[Problem requirements]:
Without including any images, set down the records below exactly.

Screenshot grounding data:

_ _ _ _ _

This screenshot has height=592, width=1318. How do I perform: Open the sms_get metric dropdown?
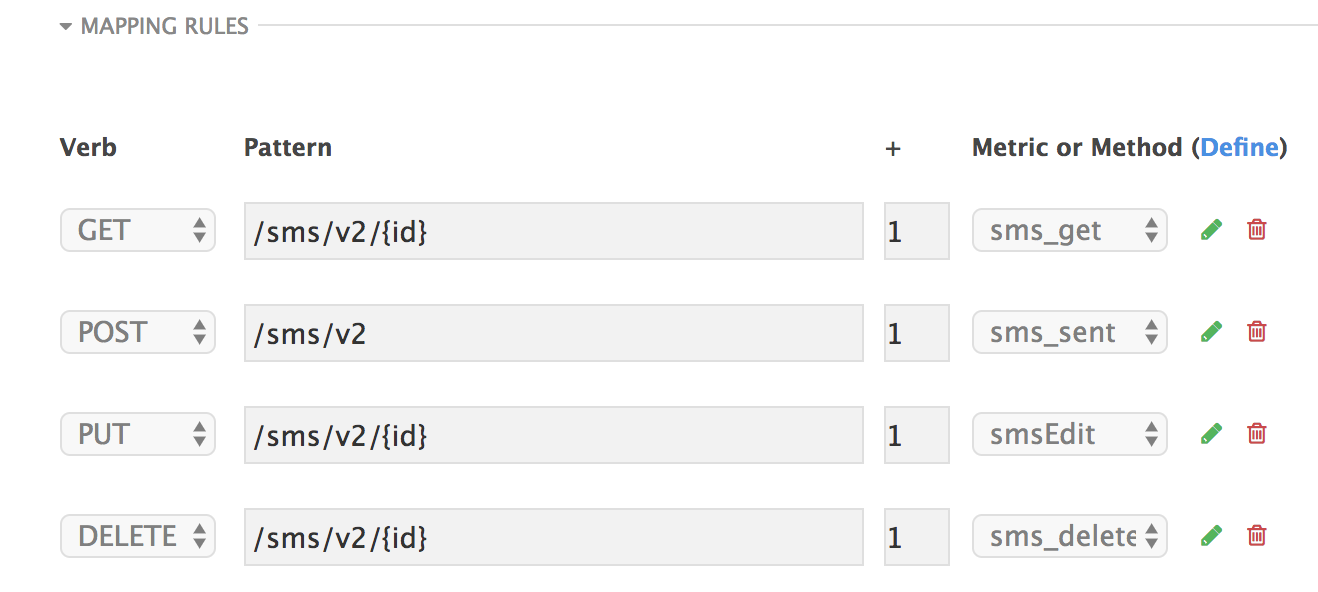point(1069,231)
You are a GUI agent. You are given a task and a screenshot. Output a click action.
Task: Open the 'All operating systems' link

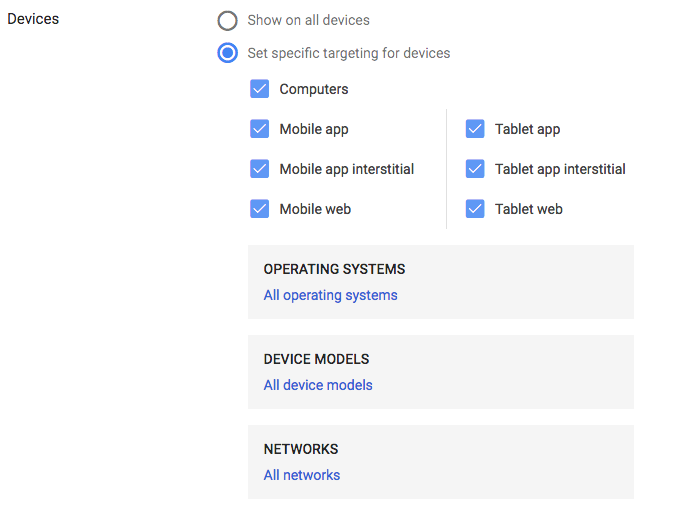click(x=330, y=295)
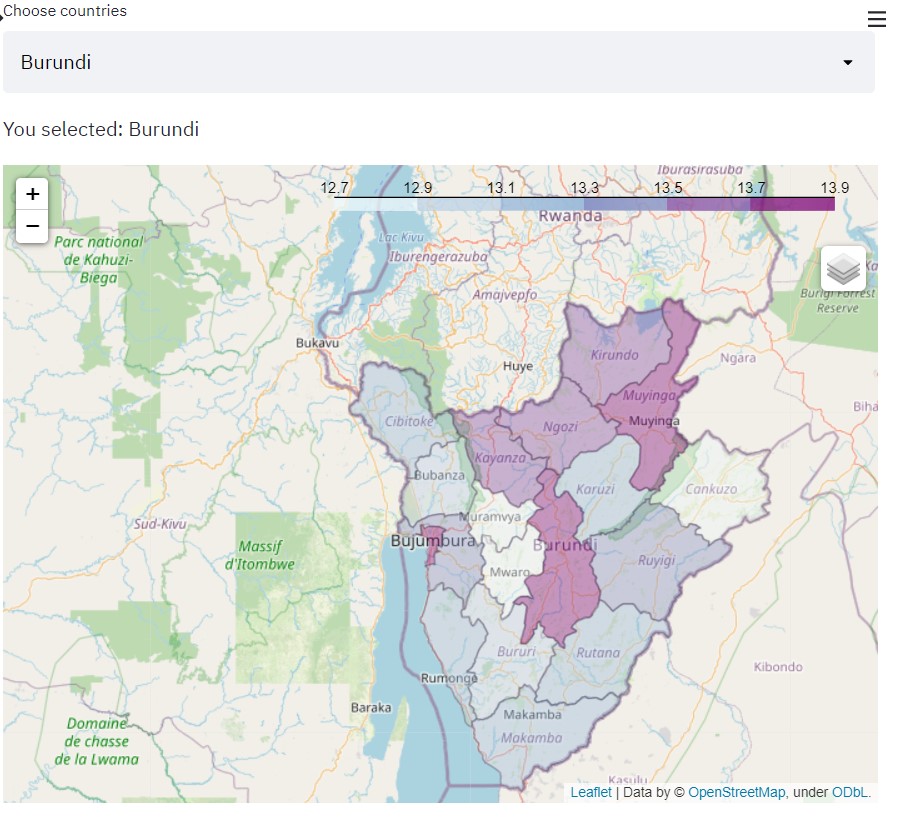Open the hamburger menu icon
This screenshot has width=901, height=822.
point(876,19)
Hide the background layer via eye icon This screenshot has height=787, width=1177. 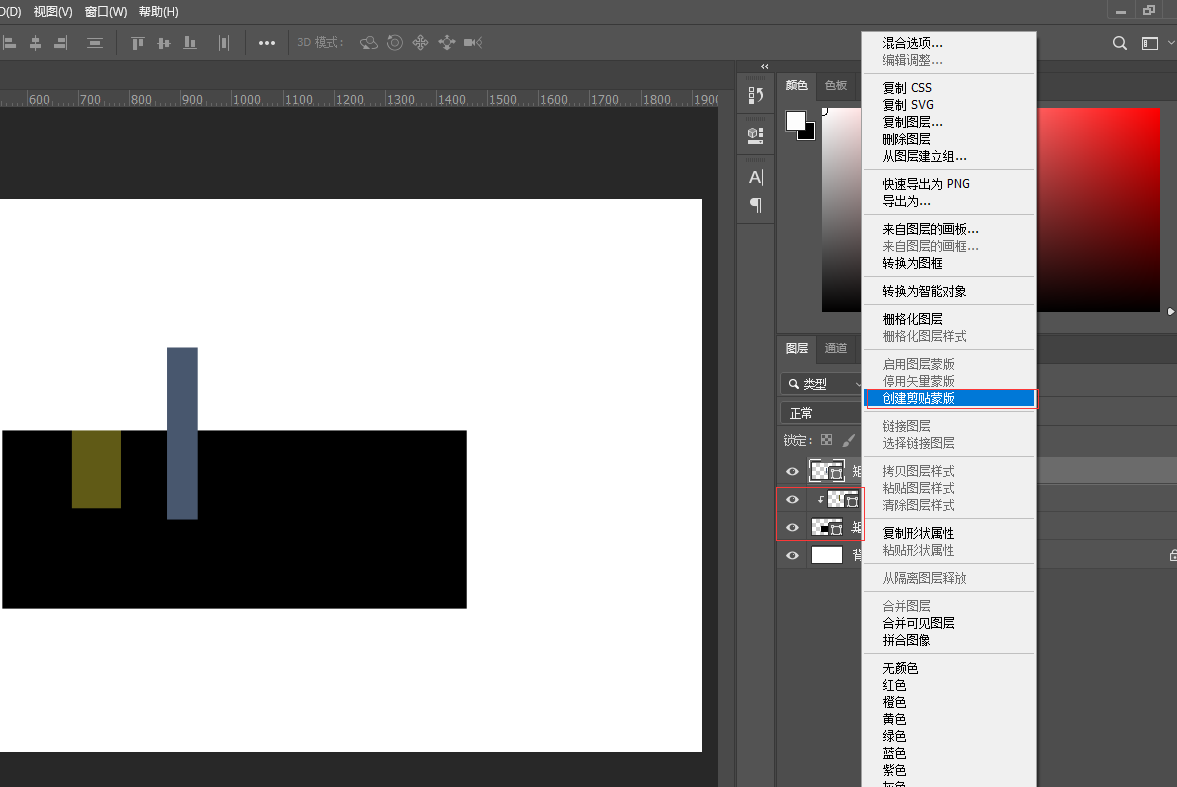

_ _ _ _ _

[Task response]:
This screenshot has height=592, width=1318. How do I perform: Open the sms_get metric dropdown?
point(1069,231)
You are a GUI agent. You are given a task and a screenshot. Output a click action.
Task: Open the 'All operating systems' link

click(x=330, y=295)
Open the hamburger menu icon
This screenshot has width=901, height=822.
point(876,19)
Hide the background layer via eye icon This screenshot has height=787, width=1177. 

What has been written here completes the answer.